Douglas S. Massey, the Henry G. Bryant Professor of Sociology and Public Affairs at Princeton University and president of the AAPSS, noted, “Each new round of new appointments of academy fellows greatly strengthens the academy’s mission. The wide influence of their work stands as an example for all social scientists, both active and nascent.”
Fellows are designated to a position named after a distinguished scholar and public servant who has written over the past century for the academy’s bimonthly journal, The Annals of the Academy of Political and Social Science. Goldin has been named this year’s Charlotte Perkins Gilman Fellow, and Sampson is the Ernest W. Burgess Fellow.

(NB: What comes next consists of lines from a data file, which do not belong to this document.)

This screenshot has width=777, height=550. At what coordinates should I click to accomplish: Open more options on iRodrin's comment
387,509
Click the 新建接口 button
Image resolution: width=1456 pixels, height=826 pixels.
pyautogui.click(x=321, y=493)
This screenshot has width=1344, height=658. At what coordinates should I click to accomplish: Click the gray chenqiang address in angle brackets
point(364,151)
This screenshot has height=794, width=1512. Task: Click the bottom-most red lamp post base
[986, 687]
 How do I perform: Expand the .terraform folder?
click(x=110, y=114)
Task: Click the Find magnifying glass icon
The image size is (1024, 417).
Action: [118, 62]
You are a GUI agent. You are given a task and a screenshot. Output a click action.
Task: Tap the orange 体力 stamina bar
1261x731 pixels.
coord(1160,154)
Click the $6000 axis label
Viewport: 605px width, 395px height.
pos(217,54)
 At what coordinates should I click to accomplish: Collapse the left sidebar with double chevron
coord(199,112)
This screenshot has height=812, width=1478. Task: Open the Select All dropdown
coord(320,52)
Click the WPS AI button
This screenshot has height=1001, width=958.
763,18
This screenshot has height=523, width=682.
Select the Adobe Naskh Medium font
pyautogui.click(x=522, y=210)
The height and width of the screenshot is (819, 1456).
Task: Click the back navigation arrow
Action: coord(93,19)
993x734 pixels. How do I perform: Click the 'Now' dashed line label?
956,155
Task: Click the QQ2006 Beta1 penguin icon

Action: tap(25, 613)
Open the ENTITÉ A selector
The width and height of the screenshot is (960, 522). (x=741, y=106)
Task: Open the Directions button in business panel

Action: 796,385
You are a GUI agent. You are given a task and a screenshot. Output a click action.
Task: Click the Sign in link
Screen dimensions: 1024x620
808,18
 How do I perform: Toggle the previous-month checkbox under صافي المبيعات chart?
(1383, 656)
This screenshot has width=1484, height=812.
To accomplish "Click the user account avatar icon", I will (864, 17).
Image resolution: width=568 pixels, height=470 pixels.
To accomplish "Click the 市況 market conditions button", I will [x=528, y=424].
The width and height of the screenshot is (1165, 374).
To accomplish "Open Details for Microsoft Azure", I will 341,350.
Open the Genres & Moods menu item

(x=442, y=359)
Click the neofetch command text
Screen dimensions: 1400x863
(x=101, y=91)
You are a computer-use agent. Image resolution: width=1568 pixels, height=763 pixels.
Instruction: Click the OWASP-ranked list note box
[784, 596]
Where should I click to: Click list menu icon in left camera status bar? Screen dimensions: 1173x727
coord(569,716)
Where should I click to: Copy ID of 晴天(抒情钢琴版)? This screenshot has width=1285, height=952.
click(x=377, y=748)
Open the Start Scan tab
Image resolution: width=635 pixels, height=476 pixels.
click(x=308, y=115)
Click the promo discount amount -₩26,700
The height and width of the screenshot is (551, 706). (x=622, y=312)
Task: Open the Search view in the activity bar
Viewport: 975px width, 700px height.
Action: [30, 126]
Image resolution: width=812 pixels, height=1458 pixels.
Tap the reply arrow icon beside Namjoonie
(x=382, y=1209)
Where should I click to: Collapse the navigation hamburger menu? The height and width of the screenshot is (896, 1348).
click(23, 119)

Goldin (who was unable to attend the ceremony) was recognized by the AAPSS for her contributions to the study of gender and race inequalities, economics, and family. Sampson, meanwhile, was honored for his extensive contributions to the field of criminology, out of which has arisen his groundbreaking work on the Project on Human Development in Chicago Neighborhoods (PHDCN). Sampson’s research has provided the data and impetus for more social awareness of, and investments in, urban communities. As he noted in his acceptance speech, “The appreciation of the role of the community and community context in urban development has seen some improvement with regard to our work.”
AAPSS also designated 41 graduate fellows of the academy, including Ph.D. candidate in public policy at the Kennedy School of Government Fotini Christia. Each graduate fellow was elected on the basis of nominations from his or her department according to three criteria: an outstanding grasp of a discipline’s theories and methods, as demonstrated through graduate course work; an enthusiasm for understanding social issues; and the promise of making substantial contributions to the social sciences in the future.
AAPSS also designated 135 junior fellows, three of whom are Harvard seniors. They are Baillie Aaron, nominated by the Faculty of Arts and Sciences; Merve Emre, nominated by the Department of Government; and Jacob Model, nominated by the Department of Sociology. Additionally, Model received an AAPSS 2007 Undergraduate Research Award for his paper “How Much Should a CEO Make? A Comparison of Legitimate Income Differences in Four Western Nations.” It was one of 10 winning papers selected by AAPSS from the papers submitted.